■ The input
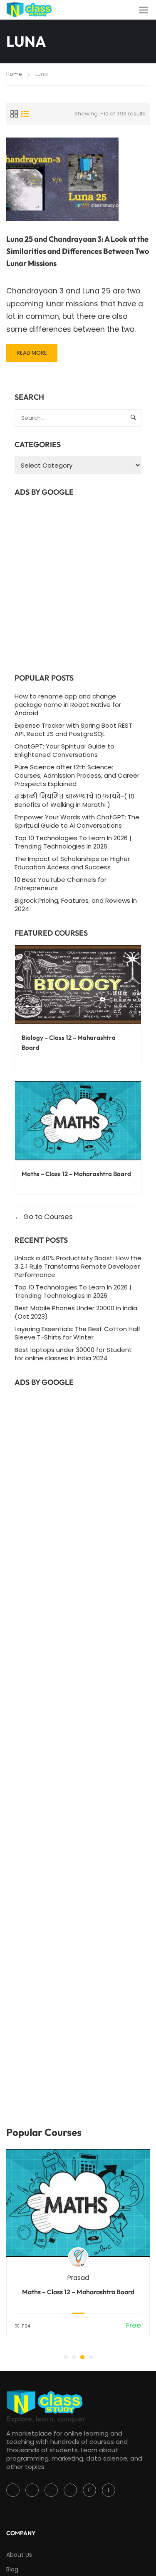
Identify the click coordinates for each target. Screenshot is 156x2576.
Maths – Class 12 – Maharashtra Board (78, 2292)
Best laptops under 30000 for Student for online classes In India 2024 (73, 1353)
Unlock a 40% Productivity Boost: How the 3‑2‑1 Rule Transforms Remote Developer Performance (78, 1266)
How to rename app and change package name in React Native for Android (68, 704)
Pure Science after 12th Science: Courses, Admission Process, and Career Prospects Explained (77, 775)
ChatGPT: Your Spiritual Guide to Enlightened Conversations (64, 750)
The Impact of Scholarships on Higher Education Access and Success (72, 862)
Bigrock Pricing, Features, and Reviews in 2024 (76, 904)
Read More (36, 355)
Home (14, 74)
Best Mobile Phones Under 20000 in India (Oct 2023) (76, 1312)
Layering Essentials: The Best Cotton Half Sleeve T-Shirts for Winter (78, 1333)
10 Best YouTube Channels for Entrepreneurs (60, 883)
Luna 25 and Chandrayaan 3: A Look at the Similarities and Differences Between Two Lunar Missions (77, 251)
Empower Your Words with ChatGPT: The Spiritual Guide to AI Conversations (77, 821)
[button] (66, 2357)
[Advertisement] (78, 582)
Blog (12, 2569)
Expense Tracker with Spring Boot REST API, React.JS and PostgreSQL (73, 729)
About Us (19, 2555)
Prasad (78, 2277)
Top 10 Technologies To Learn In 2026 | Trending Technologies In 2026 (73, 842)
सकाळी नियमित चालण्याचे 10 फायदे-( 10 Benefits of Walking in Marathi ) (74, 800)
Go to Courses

■ About this task
With the line that contains "Top 10 Technologies" as the start, output every line through the end of the entries exactly. Add no other lines.

■ Solution below
Top 10 Technologies To Learn In 2026 | Trending Technologies In 2026 (73, 842)
सकाळी नियमित चालण्याचे 10 फायदे-( 10 Benefits of Walking in Marathi ) (74, 800)
Go to Courses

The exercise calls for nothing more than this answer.